The Mountain Life Fitness February Heart Month Challenge – Week 3

The heart muscle needs to be positively stressed regularly. Since this is Heart Month, it is a great time to challenge the health of the heart (always consult your physician before beginning any exercise program).

Follow the Heart Month Challenge for the remainder of February. New concentrations will be added each week that focus on a specific aspect of heart health and by the time March rolls around, you may experience increased energy levels throughout each day (i.e., improved stamina), the ability to sprint up the stairs and not be winded for more than a few seconds, more efficient with your movement patterns as you “feel” more like exerting! What an outstanding set of outcomes to experience and all with just a few minutes a day!

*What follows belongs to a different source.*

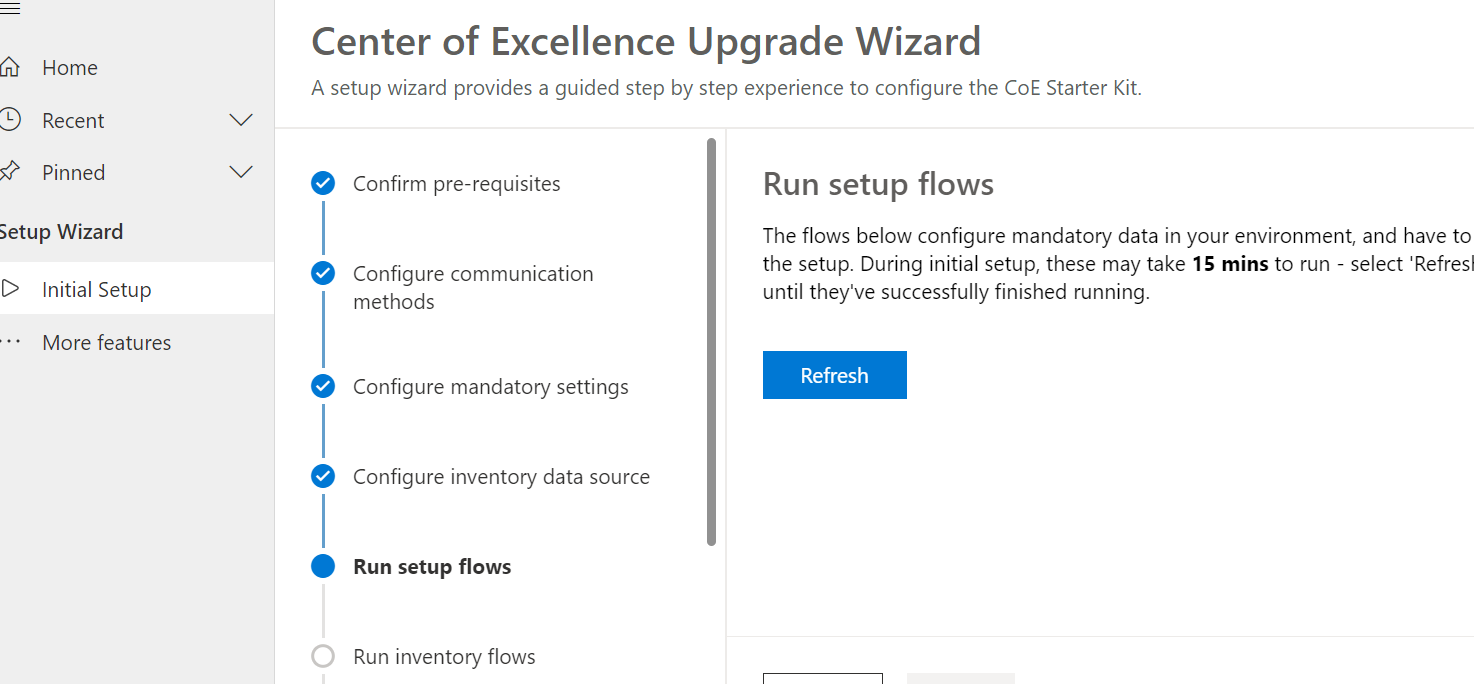Click the Run setup flows step label
Screen dimensions: 1474x684
tap(432, 566)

WEEK OF THE 8thWalk Everywhere with purpose and intention!  No strolling this week! Increase the length of your stride, pump your arms front/back (not to the side—pump in the sagittal plane) and keep your posture erect—tall and proud. Begin with walking with purpose around the house and weather permitting, and your Yak Trax on, get outside and push your limits—get a little winded—recover and push again (i.e., 30 seconds all out; 30 seconds of active recovery—repeat 10x)

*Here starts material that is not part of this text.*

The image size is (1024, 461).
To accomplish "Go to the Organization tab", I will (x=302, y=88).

WEEK OF THE 15thRun Upstairs when possible or at least move quickly up the stairs – try going up and down 10x a day!

WEEK OF THE 22ndPick Your Knees Up! If you are a runner, increase the range of motion from the hip joints as this is your axis of power! If you are a walker, then do the same—be acutely aware of exerting. Try one minute of high knee run/walk and one minute of your regular stride and work up to 15 minutes on 2-3 non-consecutive days/week!